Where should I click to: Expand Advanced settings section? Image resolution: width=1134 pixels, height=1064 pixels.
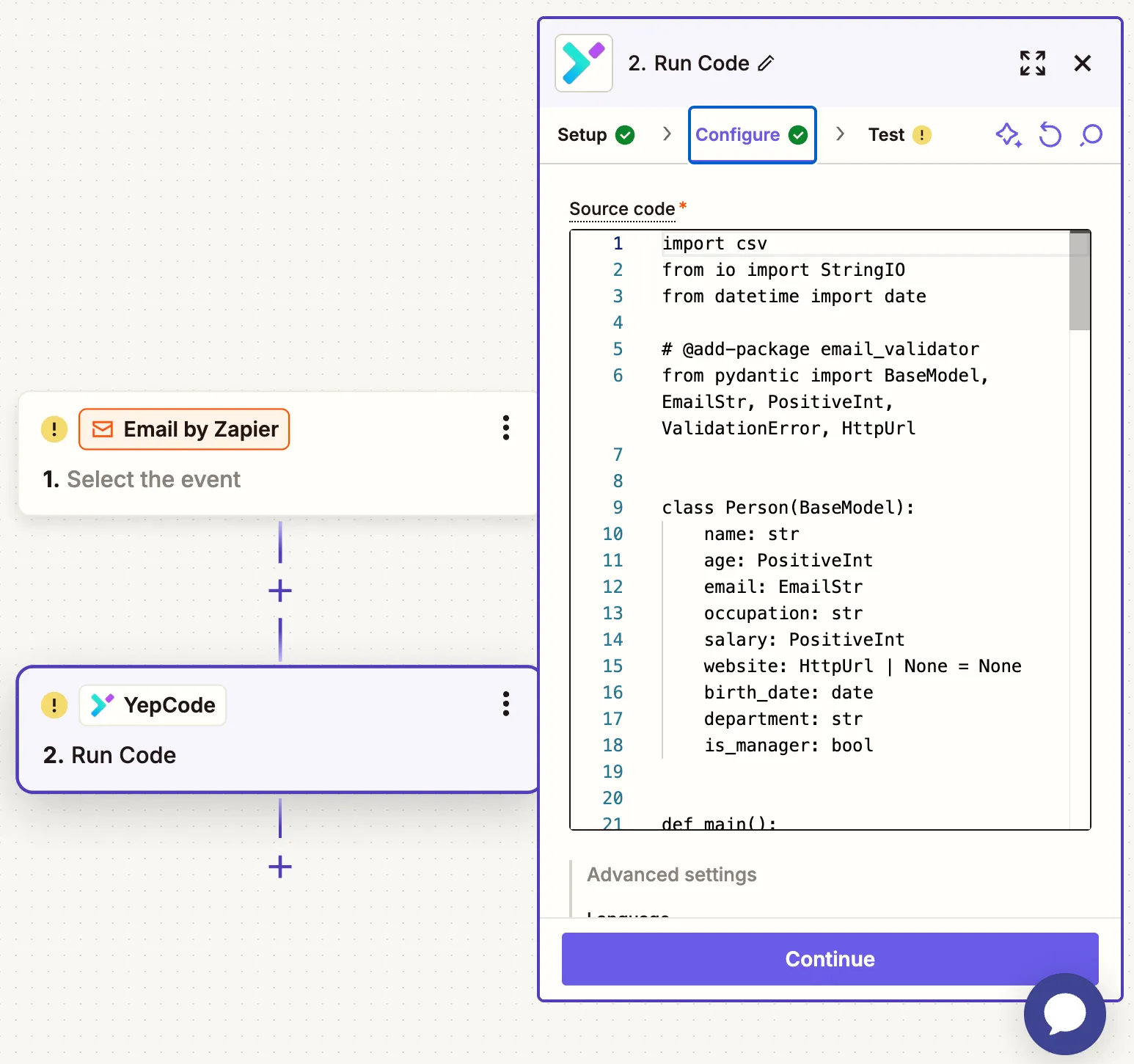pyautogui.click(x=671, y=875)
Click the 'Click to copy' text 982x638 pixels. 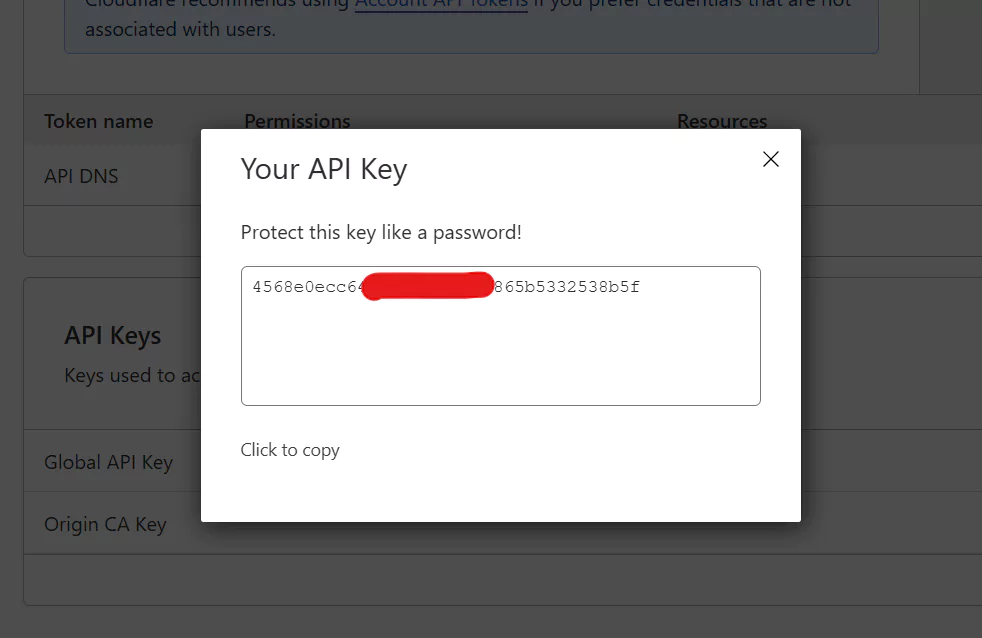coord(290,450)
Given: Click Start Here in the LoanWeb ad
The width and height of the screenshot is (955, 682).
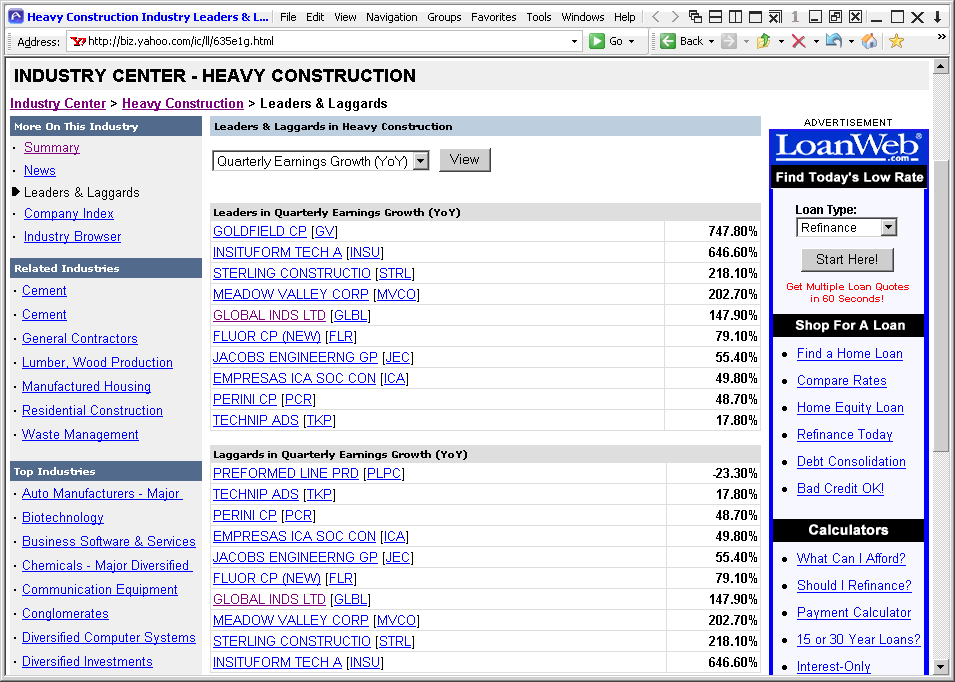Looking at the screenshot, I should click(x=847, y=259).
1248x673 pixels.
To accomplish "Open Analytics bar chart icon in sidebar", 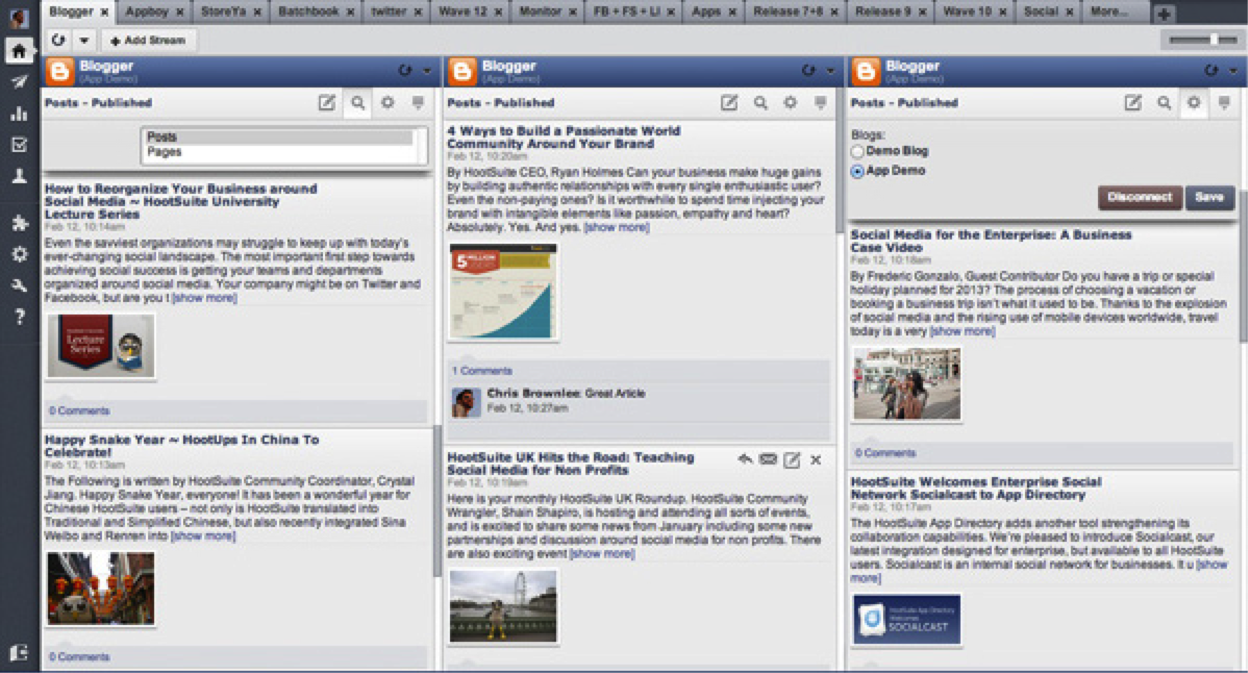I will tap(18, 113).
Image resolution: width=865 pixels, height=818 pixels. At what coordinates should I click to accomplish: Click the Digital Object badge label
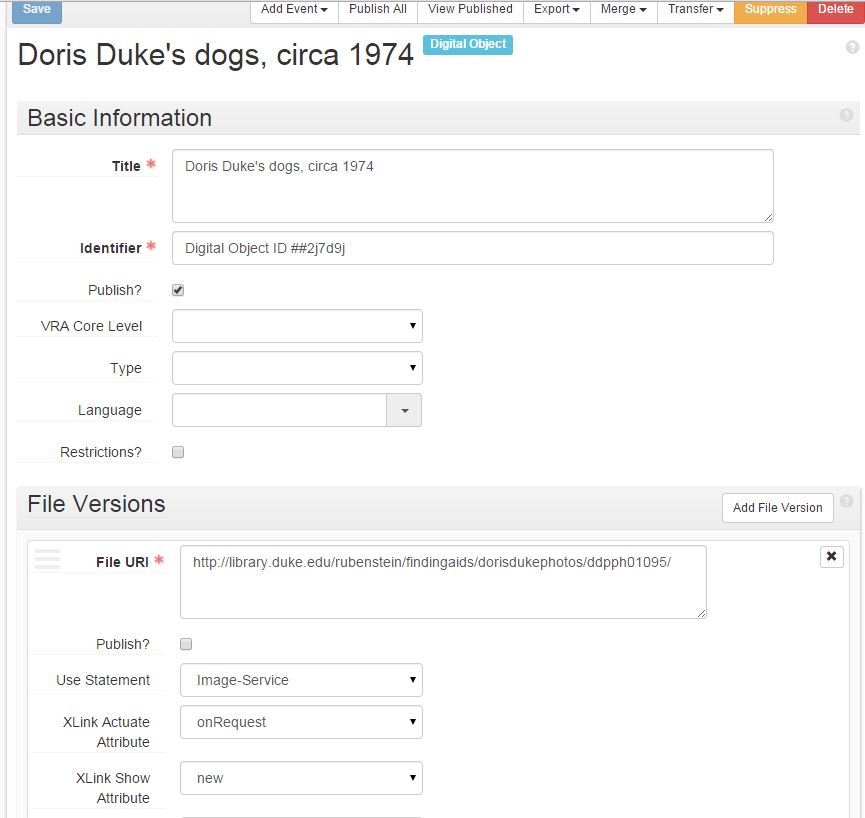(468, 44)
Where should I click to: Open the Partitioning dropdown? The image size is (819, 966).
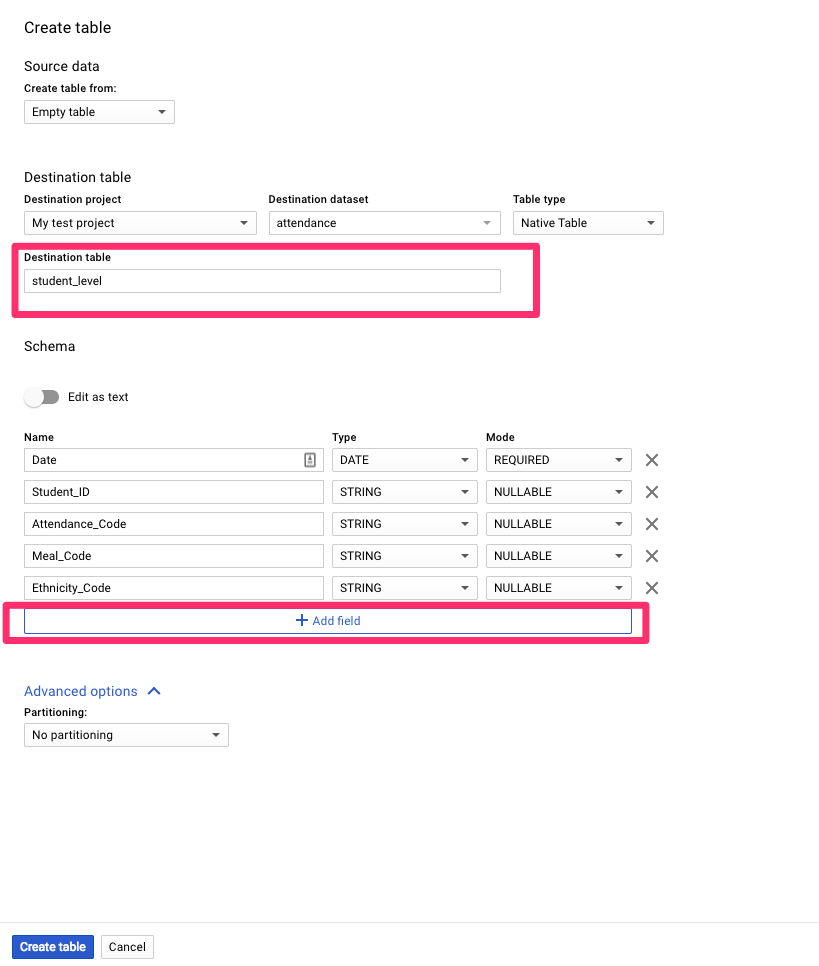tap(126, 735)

* _Exercise requirements_
Only the lines from the one containing "Image resolution: width=865" through the end of the records should be copied, exactly and with both ends included; the pictures should not.

* _Reply_
Image resolution: width=865 pixels, height=818 pixels. At what coordinates should I click to accomplish: Click the Digital Object badge label
(468, 44)
Where should I click to: Open the Partitioning dropdown? The image size is (819, 966).
tap(126, 735)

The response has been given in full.